TASK DIRECTIONS |
From the line containing "Click the wrench icon above the Core table" through the last line of the data, both ends included, write out every line exactly; omit the pictures.

SUPPLIED INFORMATION |
*** Block opens ***

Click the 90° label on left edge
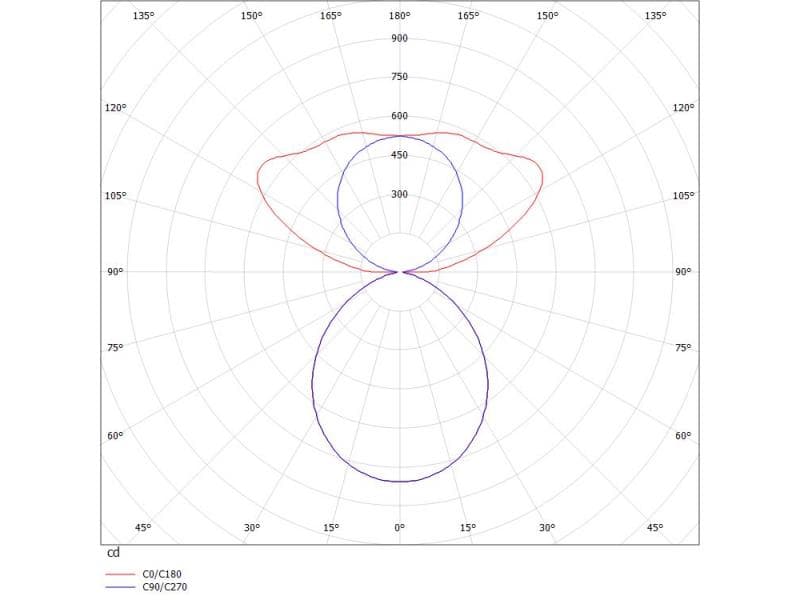Screen dimensions: 800x600 (x=114, y=272)
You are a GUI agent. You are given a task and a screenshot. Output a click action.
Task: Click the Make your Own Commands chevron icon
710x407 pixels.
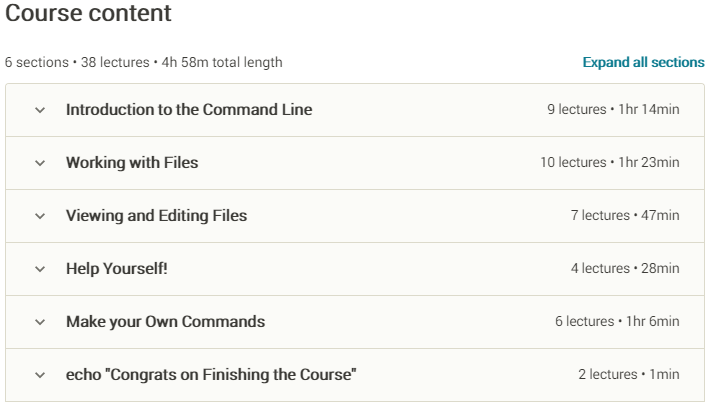40,322
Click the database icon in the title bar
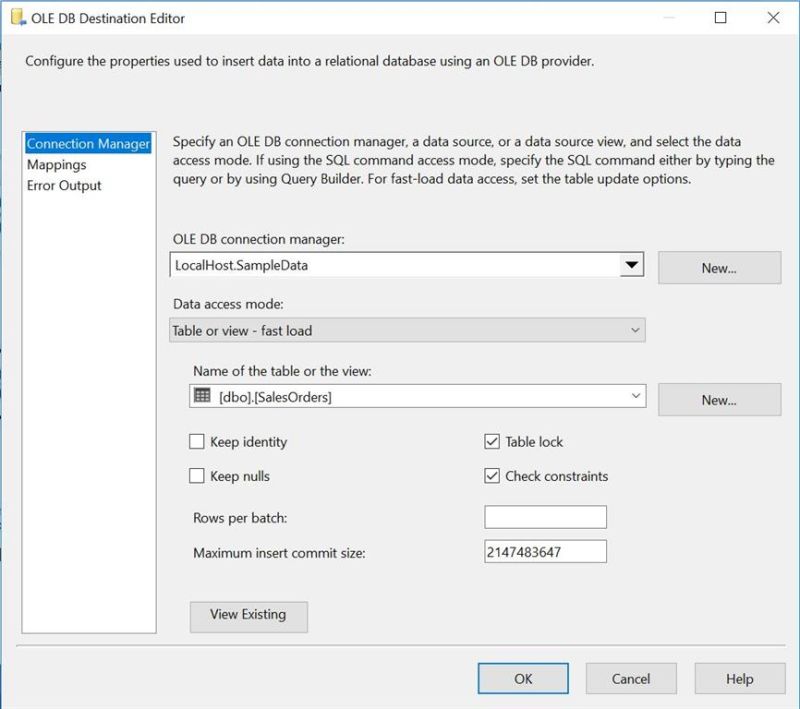Image resolution: width=800 pixels, height=709 pixels. coord(14,18)
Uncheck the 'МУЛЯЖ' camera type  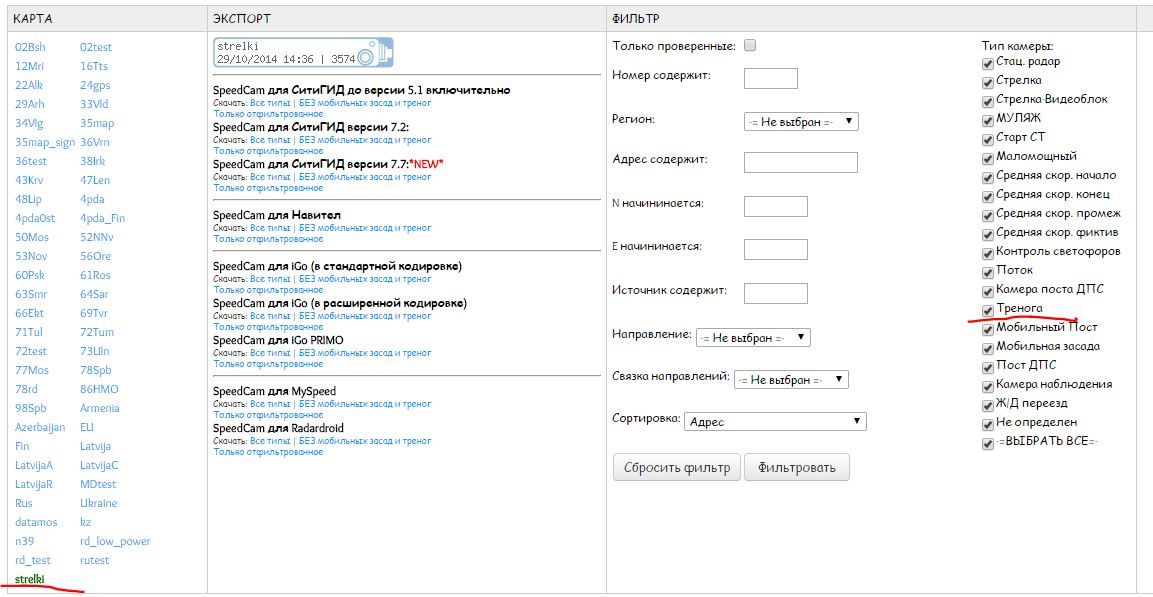[988, 119]
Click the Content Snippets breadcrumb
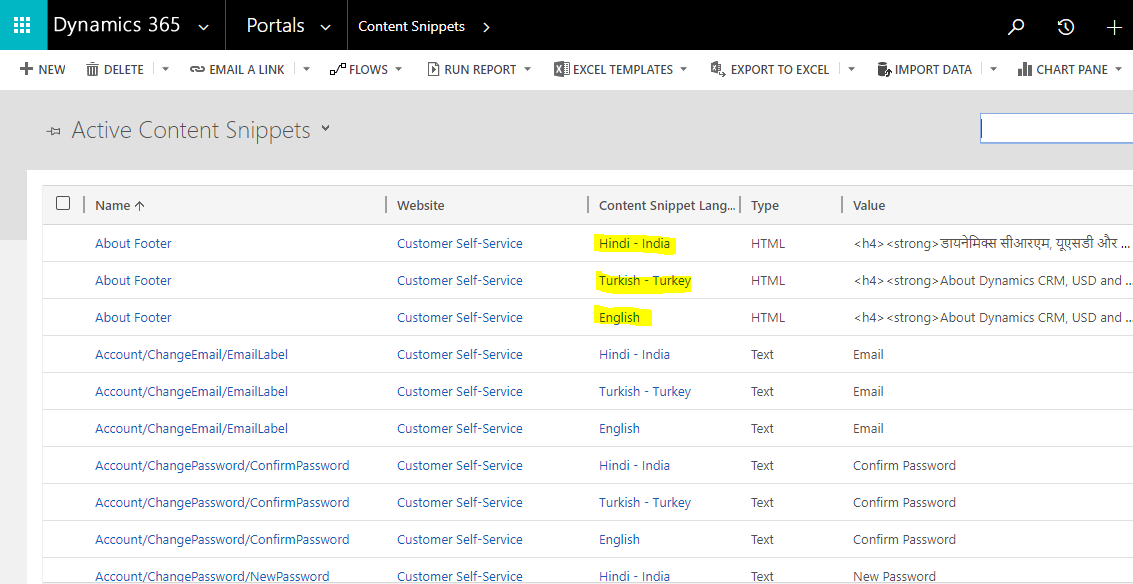 click(x=410, y=27)
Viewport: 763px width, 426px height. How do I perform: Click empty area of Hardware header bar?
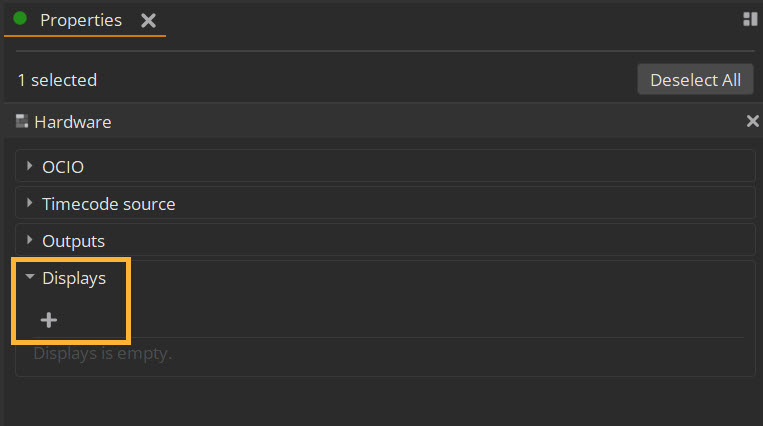click(428, 121)
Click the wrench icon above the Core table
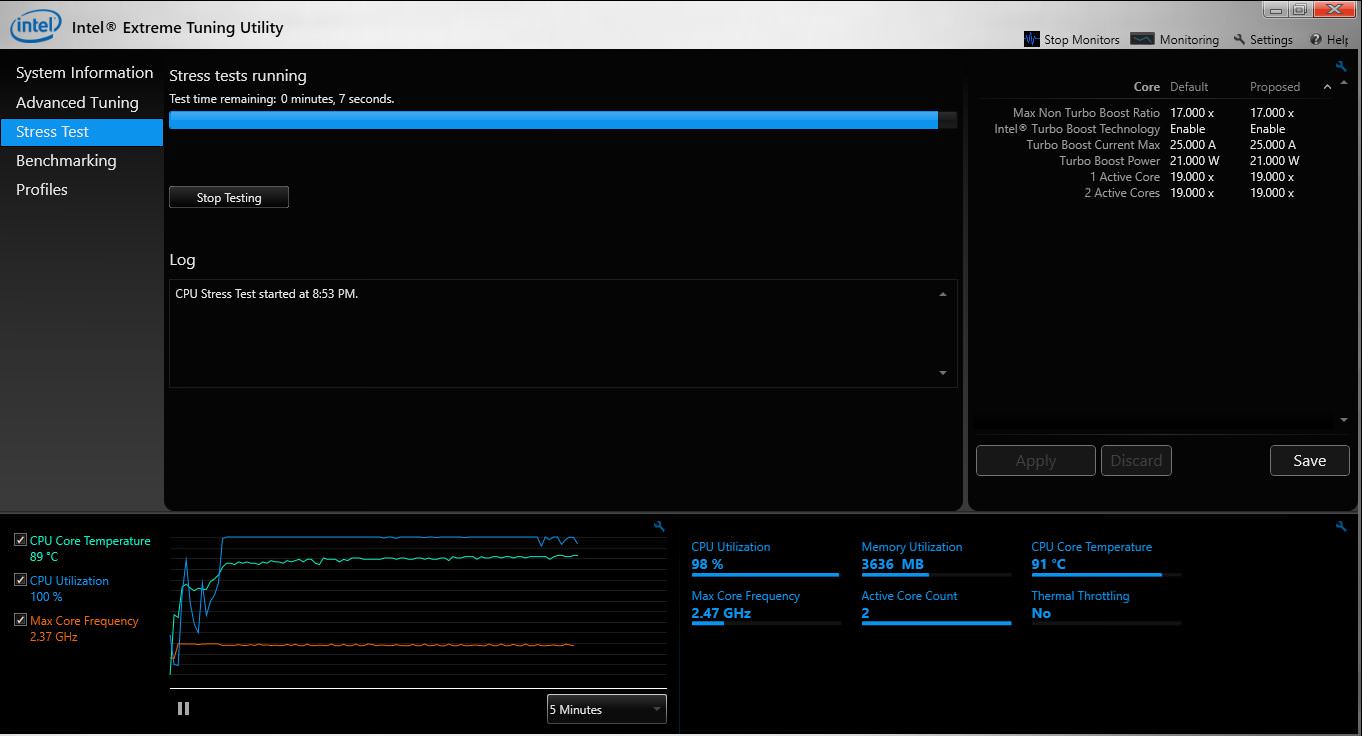This screenshot has width=1362, height=736. tap(1342, 67)
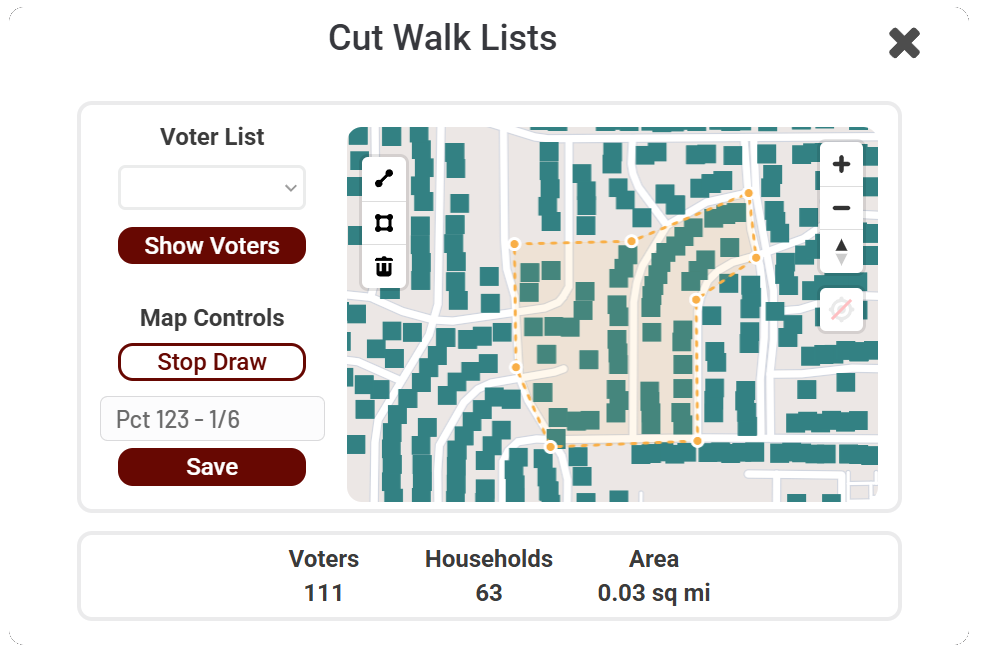Click the geolocate icon on map
This screenshot has height=658, width=981.
[841, 310]
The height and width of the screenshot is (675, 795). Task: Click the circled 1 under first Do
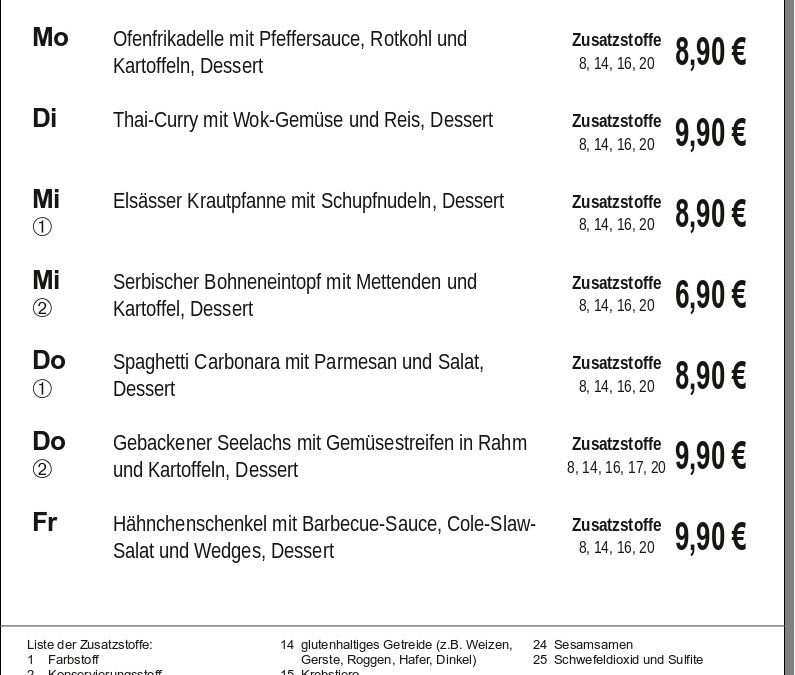[42, 389]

*** Block closes ***

SOLUTION TO THIS TASK |
Click the wrench icon above the Core table
This screenshot has width=1362, height=736. tap(1342, 67)
Click the geolocate icon on map
This screenshot has height=658, width=981.
[841, 310]
The height and width of the screenshot is (675, 795). Task: Click the circled 1 under first Do
[42, 389]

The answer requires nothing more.